L’Ukraine militarise l’étude des OVNI tandis que le Pentagone déclassifie ses archives
Kiev confie à ses forces armées la recherche sur les phénomènes non identifiés, alors que Washington publie 160 documents historiques.
La guerre avec la Russie a transformé jusqu’à l’observation du ciel en affaire militaire. Le conseiller du ministre ukrainien de la Défense a révélé que les forces armées du pays ont entrepris l’étude systématique des objets volants non identifiés, désormais considérée comme une priorité stratégique plutôt qu’une curiosité civile. Un volumineux document interne, validé par le commandement suprême, codifie désormais la démarche. Pour Kiev, derrière chaque phénomène inexpliqué pourrait se cacher une arme nouvelle de l’adversaire, brouillant la frontière entre le mystère atmosphérique et la menace technologique.
Cette annonce coïncide avec la publication, le 8 mai, de plus de cent soixante fichiers déclassifiés par le Pentagone couvrant des décennies d’observations, des fermes californiennes des années 1940 jusqu’aux missions Apollo. Les documents, rendus publics sous la présidence Trump et mis en ligne sur un site dédié, rassemblent vidéos, témoignages et rapports d’enquête. Aucune preuve formelle d’une origine extraterrestre n’en ressort, mais la transparence américaine ravive les spéculations. Deux de ces vidéos, filmées près du Japon, ont particulièrement retenu l’attention de Tokyo.

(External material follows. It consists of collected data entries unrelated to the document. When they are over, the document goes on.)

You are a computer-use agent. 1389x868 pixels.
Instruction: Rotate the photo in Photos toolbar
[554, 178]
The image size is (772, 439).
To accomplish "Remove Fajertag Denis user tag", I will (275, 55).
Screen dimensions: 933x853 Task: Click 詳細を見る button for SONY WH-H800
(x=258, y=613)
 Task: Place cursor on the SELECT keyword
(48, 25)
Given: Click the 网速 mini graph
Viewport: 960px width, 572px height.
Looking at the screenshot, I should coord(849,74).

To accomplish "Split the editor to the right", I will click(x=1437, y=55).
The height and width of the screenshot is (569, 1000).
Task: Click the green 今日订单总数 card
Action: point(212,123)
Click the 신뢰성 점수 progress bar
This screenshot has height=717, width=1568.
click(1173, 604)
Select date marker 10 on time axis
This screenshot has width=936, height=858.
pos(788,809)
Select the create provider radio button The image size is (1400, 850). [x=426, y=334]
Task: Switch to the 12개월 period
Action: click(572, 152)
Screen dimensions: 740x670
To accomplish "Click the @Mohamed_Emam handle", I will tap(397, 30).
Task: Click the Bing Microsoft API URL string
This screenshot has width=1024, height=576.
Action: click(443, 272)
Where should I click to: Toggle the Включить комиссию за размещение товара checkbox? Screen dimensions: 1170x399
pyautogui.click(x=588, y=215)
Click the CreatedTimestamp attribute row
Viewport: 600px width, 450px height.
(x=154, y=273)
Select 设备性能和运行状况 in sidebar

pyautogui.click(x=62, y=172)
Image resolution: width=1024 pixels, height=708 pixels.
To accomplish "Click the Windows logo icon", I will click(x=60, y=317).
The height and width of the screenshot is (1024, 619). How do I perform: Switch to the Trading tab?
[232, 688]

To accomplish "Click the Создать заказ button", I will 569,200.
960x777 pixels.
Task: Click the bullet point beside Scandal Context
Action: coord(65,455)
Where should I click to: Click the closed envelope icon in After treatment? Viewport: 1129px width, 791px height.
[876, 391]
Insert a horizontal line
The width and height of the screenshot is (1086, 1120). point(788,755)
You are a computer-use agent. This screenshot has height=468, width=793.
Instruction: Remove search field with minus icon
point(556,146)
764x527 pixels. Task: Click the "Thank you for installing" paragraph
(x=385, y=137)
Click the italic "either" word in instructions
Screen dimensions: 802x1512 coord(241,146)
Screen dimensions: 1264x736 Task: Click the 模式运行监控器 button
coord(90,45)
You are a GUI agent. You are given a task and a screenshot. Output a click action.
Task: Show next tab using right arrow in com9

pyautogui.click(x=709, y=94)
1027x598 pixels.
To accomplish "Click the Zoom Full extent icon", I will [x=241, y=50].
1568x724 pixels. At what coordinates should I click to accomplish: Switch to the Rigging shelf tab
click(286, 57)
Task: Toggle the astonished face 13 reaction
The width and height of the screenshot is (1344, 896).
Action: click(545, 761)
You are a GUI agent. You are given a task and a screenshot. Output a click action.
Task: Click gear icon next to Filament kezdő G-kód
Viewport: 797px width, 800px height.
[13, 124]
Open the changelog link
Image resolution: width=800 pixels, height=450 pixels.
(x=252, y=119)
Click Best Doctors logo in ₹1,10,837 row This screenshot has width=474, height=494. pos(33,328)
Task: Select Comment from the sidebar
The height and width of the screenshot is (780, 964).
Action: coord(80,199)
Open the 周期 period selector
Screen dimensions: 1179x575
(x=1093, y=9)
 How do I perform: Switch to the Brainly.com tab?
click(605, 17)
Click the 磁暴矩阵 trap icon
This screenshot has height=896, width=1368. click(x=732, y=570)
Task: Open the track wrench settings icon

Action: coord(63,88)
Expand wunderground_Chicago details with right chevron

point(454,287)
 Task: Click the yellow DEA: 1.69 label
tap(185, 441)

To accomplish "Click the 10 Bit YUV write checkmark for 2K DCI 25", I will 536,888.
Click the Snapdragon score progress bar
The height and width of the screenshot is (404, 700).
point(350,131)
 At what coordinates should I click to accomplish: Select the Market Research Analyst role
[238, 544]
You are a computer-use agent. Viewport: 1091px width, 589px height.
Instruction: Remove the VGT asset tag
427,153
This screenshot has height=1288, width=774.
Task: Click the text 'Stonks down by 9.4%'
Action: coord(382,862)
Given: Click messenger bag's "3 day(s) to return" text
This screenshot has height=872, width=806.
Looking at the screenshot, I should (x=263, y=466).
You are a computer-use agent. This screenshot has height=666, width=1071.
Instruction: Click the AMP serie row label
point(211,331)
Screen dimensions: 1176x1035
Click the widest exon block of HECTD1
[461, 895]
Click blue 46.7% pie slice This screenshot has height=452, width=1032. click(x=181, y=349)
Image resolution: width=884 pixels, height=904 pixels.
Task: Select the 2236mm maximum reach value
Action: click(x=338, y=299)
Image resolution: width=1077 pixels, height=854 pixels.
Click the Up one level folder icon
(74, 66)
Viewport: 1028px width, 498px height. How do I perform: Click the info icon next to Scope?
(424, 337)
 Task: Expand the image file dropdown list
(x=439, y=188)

Le porte-parole du gouvernement japonais a indiqué que son pays analysait « avec un grand intérêt » ces images d’objets anormaux non identifiés, tout en se gardant de commenter l’existence éventuelle de dossiers similaires au sein des forces d’autodéfense. La prudence nippone reflète un dilemme partagé par de nombreuses nations : la crainte que la transparence ne serve de vecteur à la désinformation ennemie. L’Europe, de son côté, observe ces développements avec une attention croissante, plusieurs pays ayant récemment renforcé leurs protocoles de signalement.
Au-delà du folklore, le basculement d’une approche civile vers une approche militaire de l’étude des OVNI révèle une mutation géopolitique profonde. Alors que Washington normalise la divulgation et que Kiev y voit un enjeu de survie, la question n’est plus de savoir si les aliens existent, mais comment chaque État instrumentera l’incertitude pour affirmer sa souveraineté sur des cieux devenus champs de bataille informationnels. Les prochains mois diront si cette militarisation du mystère nourrit une coopération internationale ou exacerbe la défiance entre les puissances.